The road to foreign direct investment (FDI) in retail was marked by complete chaos. One, there was little understanding about the nuances of policy-making. Two, as usual, different departments and ministries sang in different tunes. And, finally, corporate lobbying played its due part to tweak, bend and nudge the policy in various directions.
Nothing epitomises this process better than the twists and turns witnessed by the Netherlands-based retail major, IKEA.
Seven months after IKEA filed its application in June 2012 to invest $2 billion in the Indian single-brand retail sector it has grappled umpteen times with the policymakers on several issues. Latest reports indicate that its re-reworked proposal may not be considered, as earlier scheduled, by the Foreign Investment Promotion Board (FIPB) at its meeting on January 18. So the world’s largest seller of furniture may have to wait a few more weeks, or may be more.
We have no idea, Sirji
Last September, the government allowed 51 percent FDI in multi-brand retail for the second time, after its initial announcement in 2011 was put on hold. It promptly announced for the nth time that the decision did not require Parliament’s consent as it was purely administrative in nature. It added that respective states had the choice to stop global retailers like Wal-Mart from setting up stores in their cities. Little did it realise that it was totally out of tune on the first note, and slightly off on the second one.
Later, the officials admitted that FDI in multi-brand required changes in Foreign Exchange Management Act, which had to be cleared with a simple majority by Parliament. But this about-turn led to a lot of eggs on the government’s face, as it resulted in a debate in both Houses, where even its allies criticised the move, and then voted for the changes.
As a member of one of them stated, his party opposed FDI in retail but didn’t want the government to fall.

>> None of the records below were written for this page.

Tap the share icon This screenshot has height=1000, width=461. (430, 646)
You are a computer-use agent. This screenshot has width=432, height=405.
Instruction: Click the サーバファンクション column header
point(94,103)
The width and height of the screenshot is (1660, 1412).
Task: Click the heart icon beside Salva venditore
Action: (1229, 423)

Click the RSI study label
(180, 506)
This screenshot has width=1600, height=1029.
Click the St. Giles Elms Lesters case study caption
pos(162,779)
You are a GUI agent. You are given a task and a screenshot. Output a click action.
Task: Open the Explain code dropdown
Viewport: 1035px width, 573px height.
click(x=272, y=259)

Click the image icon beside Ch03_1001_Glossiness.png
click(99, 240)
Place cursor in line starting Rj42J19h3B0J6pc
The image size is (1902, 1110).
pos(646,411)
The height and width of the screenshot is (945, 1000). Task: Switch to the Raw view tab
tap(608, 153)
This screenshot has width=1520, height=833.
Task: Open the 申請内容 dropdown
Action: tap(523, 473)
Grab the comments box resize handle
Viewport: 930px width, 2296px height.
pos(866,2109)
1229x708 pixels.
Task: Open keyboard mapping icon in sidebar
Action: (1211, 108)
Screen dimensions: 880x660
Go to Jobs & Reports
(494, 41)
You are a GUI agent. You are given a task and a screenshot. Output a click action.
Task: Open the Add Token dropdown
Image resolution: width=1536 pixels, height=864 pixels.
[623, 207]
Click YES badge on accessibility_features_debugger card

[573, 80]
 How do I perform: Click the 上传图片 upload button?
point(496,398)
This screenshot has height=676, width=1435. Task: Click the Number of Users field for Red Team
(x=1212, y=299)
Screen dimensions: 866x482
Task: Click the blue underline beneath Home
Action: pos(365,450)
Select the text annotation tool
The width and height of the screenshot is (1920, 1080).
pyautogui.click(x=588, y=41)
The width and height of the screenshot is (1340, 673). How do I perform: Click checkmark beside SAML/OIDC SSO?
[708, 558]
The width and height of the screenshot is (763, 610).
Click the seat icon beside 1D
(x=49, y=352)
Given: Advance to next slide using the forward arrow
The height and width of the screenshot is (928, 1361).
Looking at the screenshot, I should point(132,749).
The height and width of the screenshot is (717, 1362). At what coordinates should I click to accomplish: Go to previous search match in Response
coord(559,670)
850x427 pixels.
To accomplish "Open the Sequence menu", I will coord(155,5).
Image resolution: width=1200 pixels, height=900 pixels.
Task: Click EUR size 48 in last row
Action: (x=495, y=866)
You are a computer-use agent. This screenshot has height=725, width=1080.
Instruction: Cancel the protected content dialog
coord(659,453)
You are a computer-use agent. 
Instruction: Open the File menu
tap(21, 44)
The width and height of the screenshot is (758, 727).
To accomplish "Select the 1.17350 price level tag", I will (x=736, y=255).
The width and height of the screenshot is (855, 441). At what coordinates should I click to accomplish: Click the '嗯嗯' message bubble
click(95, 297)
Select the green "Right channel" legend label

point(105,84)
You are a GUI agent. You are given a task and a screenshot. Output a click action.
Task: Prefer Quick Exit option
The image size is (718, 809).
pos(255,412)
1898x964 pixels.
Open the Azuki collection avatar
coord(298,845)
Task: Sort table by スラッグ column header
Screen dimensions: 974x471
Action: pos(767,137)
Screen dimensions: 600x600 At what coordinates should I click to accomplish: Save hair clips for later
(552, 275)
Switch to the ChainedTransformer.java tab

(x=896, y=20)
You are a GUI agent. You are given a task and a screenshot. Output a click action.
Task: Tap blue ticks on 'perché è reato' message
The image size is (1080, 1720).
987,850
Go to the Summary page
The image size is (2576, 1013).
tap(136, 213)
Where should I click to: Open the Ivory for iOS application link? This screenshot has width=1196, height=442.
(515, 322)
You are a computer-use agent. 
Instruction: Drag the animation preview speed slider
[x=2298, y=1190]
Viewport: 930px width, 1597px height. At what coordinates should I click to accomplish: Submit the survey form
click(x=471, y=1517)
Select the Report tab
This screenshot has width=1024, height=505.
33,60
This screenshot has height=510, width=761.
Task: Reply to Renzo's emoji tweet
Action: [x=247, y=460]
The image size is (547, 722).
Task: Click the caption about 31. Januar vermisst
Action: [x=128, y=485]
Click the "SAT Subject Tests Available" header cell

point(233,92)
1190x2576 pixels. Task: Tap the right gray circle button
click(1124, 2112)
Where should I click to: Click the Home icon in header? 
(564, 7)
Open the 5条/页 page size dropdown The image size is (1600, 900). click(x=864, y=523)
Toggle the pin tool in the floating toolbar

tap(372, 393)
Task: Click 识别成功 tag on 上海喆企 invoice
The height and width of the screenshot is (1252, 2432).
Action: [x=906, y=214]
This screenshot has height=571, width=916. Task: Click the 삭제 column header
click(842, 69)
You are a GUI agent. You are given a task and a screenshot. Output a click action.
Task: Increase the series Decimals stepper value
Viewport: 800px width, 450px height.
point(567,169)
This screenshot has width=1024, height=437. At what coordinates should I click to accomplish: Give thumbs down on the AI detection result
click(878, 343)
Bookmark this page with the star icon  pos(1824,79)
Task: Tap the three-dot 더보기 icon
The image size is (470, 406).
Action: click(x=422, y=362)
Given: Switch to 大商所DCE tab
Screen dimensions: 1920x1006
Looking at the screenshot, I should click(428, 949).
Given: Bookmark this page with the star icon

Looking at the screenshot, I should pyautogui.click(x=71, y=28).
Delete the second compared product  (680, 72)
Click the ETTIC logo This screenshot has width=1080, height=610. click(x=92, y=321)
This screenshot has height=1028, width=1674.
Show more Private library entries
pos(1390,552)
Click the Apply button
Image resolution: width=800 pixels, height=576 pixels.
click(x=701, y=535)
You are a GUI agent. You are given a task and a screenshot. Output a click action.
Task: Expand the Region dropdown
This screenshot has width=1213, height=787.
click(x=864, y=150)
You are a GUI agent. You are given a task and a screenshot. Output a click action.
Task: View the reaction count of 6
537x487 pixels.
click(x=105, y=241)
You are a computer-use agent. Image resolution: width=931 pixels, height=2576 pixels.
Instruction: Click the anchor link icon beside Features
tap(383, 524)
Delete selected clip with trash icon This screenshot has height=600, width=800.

Similarly, once IKEA knew that India allowed 100 percent FDI in single-brand retail in 2011, it assumed (wrongly) that it can enter the lucrative market in all its product categories. Imagine the shock when the company learnt that there were other different laws for foreigners who wanted to open, for instance, restaurants. Now serving food and beverages in their stores is a key ingredient of IKEA’s global ‘concept’, but this did not fall in the single brand clearance.
International fast-food giants like McDonalds follow separate rules to enter India and, therefore, the government said IKEA cannot be allowed to sell food under its retail norms. Similarly, though IKEA procures products from other vendors to sell them in its stores, the finance ministry stuck to its contention that only products branded under the IKEA name will be allowed to be sold in India. It was a situation where the officials had no idea about ground realities.
What was hilarious was a misunderstanding of how global businesses work in practice. One of the issues raised by policymakers was that the company that had applied was different from the parent company that owned the IKEA brand. Thus, they said that the application was invalid since this was not allowed under its policy.
Little did they know that to legally protect their intellectual properties, MNCs separate their brands, trademarks and IPRs from their operational entities.
Connection error between ministries
The IKEA imbroglio also highlighted the lack of communication between various wings of the government. Initially the commerce ministry and the ministry of micro, small and medium enterprises (SME) were at loggerheads. The latter wanted foreign retailers to procure more goods from local SMEs to give a boost to entrepreneurship. The government in its wisdom agreed that 30 percent goods sold by IKEA and others had to be purchased from such companies.
However, IKEA did not like such a restriction. One reason was that its global outsourcing procedure is extremely tough. It forces all suppliers to follow specific manufacturing, quality, corporate governance, and sustainable norms. It takes time to build these relationships, which then continue for several years once they are established.
It is not easy to do so in emerging economies like India; IKEA took many years to achieve the same objectives in Russia.
At this stage the commerce ministry, which backed IKEA to the hilt, forced the government to relax the SME norms. It was decided that though 30 percent of the products had to be procured from India, they should “preferably” be from the SME sector. IKEA had other apprehensions — for example, it wanted this percentage to be calculated over a period of time (3-10 years), rather than on an annual basis because of the time it took to include new vendors in its supply chain.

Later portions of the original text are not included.